Friday, April 15, 2011

Eeww...you're different than me!

A couple of weeks ago, I spoke with a PCA pastor who expressed his struggle of trying to get his congregation to understand the value of cross cultural ministry to African Americans.  He expressed how some of the church’s members are moving to other parts of their city in search of better schools and housing because of the influx of African Americans.  What is a pastor to do? 

We can all agree that we feel more comfortable with people that look like us and share our common interest, but what are we to do when the very people we are most uncomfortable with enter our neighborhoods?  Simply put, we love them.  We don’t turn them away.  We pursue them like Jesus pursued us. 

Trust me, it is extremely difficult to love someone who makes you uncomfortable.  That’s why we have Jesus.  Mark 8:34-35 says, “When He had called the people to Himself, with His disciples also, He said to them, ‘Whoever desires to come after Me, let him deny himself, and take up his cross, and follow Me.  For whoever desires to save his life will lose it, but whoever loses his life for My sake and the gospel’s will save it.’”  God is calling His people to live a life that is different from those around us.  We as God’s people are called to do the hard things, like love those who make us uncomfortable so that the gospel may be preached and lived out.

Ephesians 2:19-22 says, “Now, therefore, you are no longer strangers and foreigners, but fellow citizens with the saints and members of the household of God, having been built on the foundation of the apostles and prophets, Jesus Christ Himself being the chief cornerstone, in whom the whole building, being fitted together, grows into a holy temple in the Lord, in whom you also are being built together for a dwelling place of God in the Spirit.”  God no longer dwells in temples made by men.  We who were once afar off from God have been brought near through Jesus Christ.  Do you see it?  God is calling His people, the church, to invite strangers and foreigners into your life so that they may see God’s Spirit dwelling in you for the purpose of grafting them into the household of faith.  God is building the temple, made without hands, so that those who are afar off, those who are different from you, those who make you uncomfortable, may be brought near. 

What profits a man to gain the world and all it comforts, and lose his very soul, which God’s kingdom is after?

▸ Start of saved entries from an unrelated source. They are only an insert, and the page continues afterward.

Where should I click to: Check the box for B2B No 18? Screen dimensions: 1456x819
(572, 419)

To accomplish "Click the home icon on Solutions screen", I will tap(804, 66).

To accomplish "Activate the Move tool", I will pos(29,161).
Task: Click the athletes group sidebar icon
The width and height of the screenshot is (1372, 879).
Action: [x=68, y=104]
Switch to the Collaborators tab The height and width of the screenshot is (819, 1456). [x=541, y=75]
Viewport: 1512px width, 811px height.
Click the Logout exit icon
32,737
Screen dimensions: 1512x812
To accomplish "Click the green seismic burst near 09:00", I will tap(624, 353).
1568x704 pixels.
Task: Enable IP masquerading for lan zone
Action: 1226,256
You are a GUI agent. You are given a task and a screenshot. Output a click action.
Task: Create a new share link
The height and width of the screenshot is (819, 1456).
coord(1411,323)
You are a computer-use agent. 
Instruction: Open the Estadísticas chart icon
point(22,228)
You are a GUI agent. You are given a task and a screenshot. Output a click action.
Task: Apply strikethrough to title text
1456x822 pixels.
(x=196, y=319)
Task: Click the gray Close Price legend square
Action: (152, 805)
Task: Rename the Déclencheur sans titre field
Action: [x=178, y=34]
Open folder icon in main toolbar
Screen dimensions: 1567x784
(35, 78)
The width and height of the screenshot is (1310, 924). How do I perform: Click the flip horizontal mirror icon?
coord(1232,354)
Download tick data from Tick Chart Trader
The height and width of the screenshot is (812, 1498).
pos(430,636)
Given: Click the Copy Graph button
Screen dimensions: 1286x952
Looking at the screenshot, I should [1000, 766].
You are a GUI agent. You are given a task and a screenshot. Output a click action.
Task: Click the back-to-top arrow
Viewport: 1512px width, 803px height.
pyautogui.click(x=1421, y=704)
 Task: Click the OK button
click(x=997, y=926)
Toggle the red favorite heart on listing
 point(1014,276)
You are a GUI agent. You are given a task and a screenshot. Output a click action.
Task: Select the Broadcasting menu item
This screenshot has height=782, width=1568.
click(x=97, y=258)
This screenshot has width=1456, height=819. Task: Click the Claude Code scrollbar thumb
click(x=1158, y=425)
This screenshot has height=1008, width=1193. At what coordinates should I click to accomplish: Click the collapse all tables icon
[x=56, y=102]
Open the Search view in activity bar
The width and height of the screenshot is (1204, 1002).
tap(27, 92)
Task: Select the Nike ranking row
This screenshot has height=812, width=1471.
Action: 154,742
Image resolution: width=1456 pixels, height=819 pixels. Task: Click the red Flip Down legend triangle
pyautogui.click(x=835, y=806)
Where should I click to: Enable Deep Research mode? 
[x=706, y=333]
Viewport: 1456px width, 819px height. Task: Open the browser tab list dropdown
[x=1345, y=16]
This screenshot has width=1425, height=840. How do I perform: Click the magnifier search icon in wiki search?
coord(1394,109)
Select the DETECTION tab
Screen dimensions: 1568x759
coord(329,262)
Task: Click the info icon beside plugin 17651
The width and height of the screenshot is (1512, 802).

God wants souls.  He looks beyond race, gender, disabilities, and cultures.  He wants His people to reflect Him.

And so, to that pastor who is struggling with getting his congregation to do cross cultural ministry, I say remind them of how far off they were, how uncomfortable it was for Christ take on human flesh, and how badly God wants His people to reflect Him.  Yes, cross cultural ministry is hard, but God who is rich in mercy gave us His Son, who gives us the power through His Spirit to do what is hard…in fact God delights in His strength being made perfect in our weaknesses.